Plate Number 272. Stumbling and falling on the ground 1887
print, photography, gelatin-silver-print
action-painting
kinetic-art
photography
gelatin-silver-print
19th century
nude
Dimensions image: 29.7 × 25.5 cm (11 11/16 × 10 1/16 in.) sheet: 48.25 × 61.2 cm (19 × 24 1/8 in.)
Curator: This is "Plate Number 272. Stumbling and falling on the ground," a gelatin silver print made by Eadweard Muybridge in 1887. What do you make of this sequence? Editor: It looks like a proto-animation, a flipbook splayed out. The grid and the repeating figure gives me a slightly unsettling, scientific feeling, like an experiment captured in celluloid. Curator: The motion captured here transcends simple record-keeping; Muybridge offers us archetypes, fragments of the human drama eternally played out in space and time. Stumbling, rising – familiar actions made mythic. Editor: And painstakingly made, if you think of it! Think of the time invested in setting up the sequence of cameras and triggering them just right. And then the labor to develop the glass plate negatives. It underscores how photography then wasn’t about the snapshot. It was hard work. Curator: Each pose resonates beyond the merely physical. Doesn’t it speak of vulnerability? Perhaps of humanity’s ongoing quest for balance and grace, a constant negotiation between action and reaction, fall and recovery. Editor: Indeed, but the repeated studio setting – the same mat and slatted background – forces the viewer to reckon with the context, the means of the image. This wasn’t an innocent capture, but a controlled production with a social impact.
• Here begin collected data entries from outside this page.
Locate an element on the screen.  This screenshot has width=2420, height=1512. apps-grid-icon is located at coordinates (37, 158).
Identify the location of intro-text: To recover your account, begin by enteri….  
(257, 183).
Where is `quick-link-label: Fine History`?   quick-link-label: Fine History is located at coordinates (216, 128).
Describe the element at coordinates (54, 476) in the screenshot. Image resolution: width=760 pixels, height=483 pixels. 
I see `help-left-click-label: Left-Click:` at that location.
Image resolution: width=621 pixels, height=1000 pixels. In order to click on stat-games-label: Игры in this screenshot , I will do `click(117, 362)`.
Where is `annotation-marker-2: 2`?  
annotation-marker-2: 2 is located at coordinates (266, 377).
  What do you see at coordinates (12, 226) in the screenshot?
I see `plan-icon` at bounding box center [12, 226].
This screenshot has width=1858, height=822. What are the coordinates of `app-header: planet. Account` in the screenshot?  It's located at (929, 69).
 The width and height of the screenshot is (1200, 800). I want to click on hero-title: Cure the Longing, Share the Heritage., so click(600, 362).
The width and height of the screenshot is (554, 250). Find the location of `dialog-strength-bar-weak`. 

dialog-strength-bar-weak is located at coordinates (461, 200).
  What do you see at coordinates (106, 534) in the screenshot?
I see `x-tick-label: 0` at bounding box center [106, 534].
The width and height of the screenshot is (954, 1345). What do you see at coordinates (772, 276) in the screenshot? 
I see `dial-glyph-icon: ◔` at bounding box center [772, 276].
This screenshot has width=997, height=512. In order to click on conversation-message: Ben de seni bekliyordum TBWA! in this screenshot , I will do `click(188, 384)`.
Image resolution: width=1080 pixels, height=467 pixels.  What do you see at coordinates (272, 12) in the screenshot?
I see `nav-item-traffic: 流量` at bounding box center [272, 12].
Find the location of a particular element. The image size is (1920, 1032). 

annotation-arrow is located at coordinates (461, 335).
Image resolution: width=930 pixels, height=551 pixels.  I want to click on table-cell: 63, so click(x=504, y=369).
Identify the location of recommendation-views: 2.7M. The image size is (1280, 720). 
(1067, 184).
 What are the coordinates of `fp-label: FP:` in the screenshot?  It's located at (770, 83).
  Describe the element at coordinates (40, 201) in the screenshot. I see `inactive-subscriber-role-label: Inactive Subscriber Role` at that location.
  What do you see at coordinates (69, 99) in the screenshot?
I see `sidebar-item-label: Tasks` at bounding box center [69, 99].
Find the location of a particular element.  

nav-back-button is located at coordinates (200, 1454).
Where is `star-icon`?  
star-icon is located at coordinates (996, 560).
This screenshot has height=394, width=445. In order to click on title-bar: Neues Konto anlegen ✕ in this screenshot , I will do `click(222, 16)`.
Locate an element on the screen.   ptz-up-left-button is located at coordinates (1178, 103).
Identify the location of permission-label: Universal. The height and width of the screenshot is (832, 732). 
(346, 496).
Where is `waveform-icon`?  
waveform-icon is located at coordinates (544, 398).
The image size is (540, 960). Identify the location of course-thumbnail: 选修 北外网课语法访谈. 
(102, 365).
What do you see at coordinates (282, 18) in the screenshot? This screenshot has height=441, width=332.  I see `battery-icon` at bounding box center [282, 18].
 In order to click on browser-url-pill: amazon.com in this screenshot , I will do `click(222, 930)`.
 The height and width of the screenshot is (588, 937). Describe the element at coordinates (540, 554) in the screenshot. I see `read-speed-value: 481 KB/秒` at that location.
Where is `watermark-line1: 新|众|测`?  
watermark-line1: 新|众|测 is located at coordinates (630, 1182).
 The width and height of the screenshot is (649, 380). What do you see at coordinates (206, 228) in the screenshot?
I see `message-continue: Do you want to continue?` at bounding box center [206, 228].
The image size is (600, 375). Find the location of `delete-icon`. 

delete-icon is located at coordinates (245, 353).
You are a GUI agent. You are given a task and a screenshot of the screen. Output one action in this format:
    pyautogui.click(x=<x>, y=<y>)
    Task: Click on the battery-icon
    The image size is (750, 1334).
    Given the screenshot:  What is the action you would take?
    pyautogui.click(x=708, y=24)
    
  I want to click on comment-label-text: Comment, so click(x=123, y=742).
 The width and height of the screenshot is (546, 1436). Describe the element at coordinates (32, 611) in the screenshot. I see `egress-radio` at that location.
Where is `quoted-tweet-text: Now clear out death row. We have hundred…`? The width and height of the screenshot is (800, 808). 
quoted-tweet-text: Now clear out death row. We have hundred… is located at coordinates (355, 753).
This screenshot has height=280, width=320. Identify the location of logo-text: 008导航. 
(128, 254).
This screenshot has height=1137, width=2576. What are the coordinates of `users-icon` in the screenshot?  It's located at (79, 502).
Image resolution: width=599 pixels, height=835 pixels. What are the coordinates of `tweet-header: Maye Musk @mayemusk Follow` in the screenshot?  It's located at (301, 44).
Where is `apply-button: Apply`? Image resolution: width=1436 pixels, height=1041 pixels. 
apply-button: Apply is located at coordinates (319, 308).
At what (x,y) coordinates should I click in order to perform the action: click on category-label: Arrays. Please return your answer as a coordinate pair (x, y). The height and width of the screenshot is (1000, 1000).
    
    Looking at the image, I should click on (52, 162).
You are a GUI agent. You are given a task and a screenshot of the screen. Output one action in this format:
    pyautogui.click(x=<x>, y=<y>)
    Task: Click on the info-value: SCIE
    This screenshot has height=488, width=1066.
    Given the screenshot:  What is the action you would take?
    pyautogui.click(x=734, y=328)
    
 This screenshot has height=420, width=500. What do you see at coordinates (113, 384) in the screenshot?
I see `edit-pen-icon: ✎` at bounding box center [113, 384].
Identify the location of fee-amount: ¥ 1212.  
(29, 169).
Curator: The fact that the model is nude amplifies the primal essence of movement, stripping away layers of social and cultural pretense. Editor: Exactly! Stripping away those things, but simultaneously forcing an awareness of the very industry that produces, frames, and ultimately, consumes that representation of the nude body. Curator: Viewing these captured frames lets us consider our relationship with time. I feel the continuum of experience, of action. Editor: Well said. Seeing it, I understand a bit more about how that technology both revealed new things, and at the same time shaped new modes of seeing, consumption, and understanding what it is to be human.